== Bereitgestellter Text ==
····················

Viel erlebt in seiner Sportkarriere hat demgegenüber der Sportschütze David Kostelecký. Der 46-Jährige nimmt in Tokio schon zum sechsten Male bei Olympia teil, bei den Spielen 2008 in Peking holte er die Goldmedaille in der Disziplin Trap des Wurftaubenschießens. Trotz seiner zahlreichen Wettkämpfe, ist das bevorstehende Highlight selbst für ihn eine ganz neue Erfahrung:
„In Japan bin ich noch nie gewesen, und ich weiß auch nicht, was uns dort erwartet. Wir haben einige Informationen und Fotos vom Schießstand, aber im Grunde genommen ist alles dort Neuland für uns.“
Ob die Konkurrenz in Tokio für ihn der letzte Wettbewerb bei Olympia sein könnte, ließ der Oldie vom Sportverein Dukla in Hradec Králové / Königgrätz vor dem Abflug nach Japan noch offen.

····················

== Datensätze ==
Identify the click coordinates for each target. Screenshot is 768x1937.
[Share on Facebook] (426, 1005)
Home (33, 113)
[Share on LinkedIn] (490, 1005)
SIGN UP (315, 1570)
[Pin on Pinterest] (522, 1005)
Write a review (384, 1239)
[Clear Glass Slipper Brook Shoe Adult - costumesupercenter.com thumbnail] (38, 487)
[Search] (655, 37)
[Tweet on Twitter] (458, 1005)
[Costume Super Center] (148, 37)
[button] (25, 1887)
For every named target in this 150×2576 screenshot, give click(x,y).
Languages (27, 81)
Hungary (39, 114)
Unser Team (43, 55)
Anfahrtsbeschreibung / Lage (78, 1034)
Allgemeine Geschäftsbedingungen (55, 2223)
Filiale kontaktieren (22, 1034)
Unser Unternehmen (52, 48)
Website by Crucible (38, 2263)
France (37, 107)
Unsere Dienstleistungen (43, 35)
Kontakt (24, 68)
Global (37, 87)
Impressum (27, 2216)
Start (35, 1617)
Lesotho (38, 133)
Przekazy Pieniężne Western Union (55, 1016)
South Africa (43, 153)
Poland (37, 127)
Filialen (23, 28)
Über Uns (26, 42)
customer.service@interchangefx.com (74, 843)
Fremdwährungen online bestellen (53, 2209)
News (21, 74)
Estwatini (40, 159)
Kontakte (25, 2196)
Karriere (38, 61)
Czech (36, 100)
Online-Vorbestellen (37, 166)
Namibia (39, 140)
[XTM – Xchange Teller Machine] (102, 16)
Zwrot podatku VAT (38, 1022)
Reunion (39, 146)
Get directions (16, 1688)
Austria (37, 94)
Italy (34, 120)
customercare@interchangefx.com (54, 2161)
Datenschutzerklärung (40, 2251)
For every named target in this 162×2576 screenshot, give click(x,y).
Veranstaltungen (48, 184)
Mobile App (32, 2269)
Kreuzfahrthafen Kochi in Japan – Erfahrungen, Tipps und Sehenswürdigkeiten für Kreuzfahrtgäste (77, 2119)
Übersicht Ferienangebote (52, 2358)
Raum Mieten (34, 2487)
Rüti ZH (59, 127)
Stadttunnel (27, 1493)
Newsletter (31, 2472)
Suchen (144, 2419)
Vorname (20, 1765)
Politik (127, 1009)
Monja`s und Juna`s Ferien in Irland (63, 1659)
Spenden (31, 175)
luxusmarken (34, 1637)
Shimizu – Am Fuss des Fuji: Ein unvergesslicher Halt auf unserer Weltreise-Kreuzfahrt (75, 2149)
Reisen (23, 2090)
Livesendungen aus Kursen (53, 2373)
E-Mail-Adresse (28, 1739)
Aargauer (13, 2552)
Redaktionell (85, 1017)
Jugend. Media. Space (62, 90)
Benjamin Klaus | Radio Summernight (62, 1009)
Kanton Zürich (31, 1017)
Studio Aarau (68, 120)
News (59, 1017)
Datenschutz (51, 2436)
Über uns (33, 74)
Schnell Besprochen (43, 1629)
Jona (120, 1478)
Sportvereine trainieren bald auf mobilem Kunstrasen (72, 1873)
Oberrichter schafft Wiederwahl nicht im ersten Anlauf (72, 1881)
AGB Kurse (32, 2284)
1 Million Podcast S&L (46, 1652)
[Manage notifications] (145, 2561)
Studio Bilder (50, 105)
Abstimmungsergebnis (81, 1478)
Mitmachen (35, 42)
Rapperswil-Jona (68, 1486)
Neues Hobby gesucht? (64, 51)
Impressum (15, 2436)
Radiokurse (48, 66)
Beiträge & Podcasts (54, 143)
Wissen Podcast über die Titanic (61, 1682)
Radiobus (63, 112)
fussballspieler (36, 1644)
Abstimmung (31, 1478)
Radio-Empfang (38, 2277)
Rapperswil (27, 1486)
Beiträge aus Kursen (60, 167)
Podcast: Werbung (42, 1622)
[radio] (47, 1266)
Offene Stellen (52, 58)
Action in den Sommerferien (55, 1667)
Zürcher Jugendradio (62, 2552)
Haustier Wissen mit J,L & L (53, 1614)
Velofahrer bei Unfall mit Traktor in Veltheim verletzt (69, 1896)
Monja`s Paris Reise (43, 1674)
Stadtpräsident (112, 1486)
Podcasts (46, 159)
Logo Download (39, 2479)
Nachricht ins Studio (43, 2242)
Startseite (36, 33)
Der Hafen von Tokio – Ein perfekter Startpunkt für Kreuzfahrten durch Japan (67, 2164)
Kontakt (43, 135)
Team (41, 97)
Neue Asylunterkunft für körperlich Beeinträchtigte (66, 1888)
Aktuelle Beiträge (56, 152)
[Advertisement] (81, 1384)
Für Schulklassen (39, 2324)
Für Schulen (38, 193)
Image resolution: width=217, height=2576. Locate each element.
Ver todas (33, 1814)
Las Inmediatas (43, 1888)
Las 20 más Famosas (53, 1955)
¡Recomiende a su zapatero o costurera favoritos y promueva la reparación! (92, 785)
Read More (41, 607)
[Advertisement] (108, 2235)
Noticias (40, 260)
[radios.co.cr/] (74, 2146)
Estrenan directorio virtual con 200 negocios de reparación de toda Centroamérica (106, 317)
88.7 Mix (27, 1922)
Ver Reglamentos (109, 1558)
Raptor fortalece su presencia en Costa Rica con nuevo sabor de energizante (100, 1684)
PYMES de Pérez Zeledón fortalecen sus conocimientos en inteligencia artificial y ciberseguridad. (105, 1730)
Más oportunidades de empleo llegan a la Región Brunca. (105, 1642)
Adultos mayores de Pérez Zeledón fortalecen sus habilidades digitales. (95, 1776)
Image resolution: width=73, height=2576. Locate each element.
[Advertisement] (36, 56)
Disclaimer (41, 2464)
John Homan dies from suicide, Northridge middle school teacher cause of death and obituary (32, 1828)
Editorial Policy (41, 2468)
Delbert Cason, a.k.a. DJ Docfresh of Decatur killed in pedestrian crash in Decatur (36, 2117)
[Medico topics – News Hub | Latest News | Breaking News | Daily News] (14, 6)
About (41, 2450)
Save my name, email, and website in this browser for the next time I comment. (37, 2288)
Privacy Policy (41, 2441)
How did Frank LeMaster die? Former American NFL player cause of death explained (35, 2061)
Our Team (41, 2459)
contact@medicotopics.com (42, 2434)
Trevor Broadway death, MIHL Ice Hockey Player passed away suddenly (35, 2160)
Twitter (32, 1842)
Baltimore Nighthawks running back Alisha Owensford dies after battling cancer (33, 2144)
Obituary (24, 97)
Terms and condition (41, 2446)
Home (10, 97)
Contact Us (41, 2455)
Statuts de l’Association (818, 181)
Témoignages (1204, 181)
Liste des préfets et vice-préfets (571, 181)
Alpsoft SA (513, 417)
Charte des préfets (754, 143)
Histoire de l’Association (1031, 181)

····················

== Aufgabenstellung ==
a: Fasse den Text über David Kostelecký in zwei Sätzen zusammen.
b: Nenne bitte alle geografischen Namen von Städten und Ländern, die im Text über David Kostelecký vorkommen, jeden nur einmal.
Die Datensätze werden hier nicht gebraucht.

== Gegebene Antworten ==
a: Der 46-jährige Sportschütze David Kostelecký gewann 2008 in Peking Gold in der Disziplin Trap und nimmt in Tokio zum sechsten Mal an Olympischen Spielen teil. Japan ist für ihn dennoch Neuland, und ob es sein letzter olympischer Wettbewerb wird, ließ er vor dem Abflug offen.

b:
- Tokio
- Peking
- Japan
- Hradec Králové / Königgrätz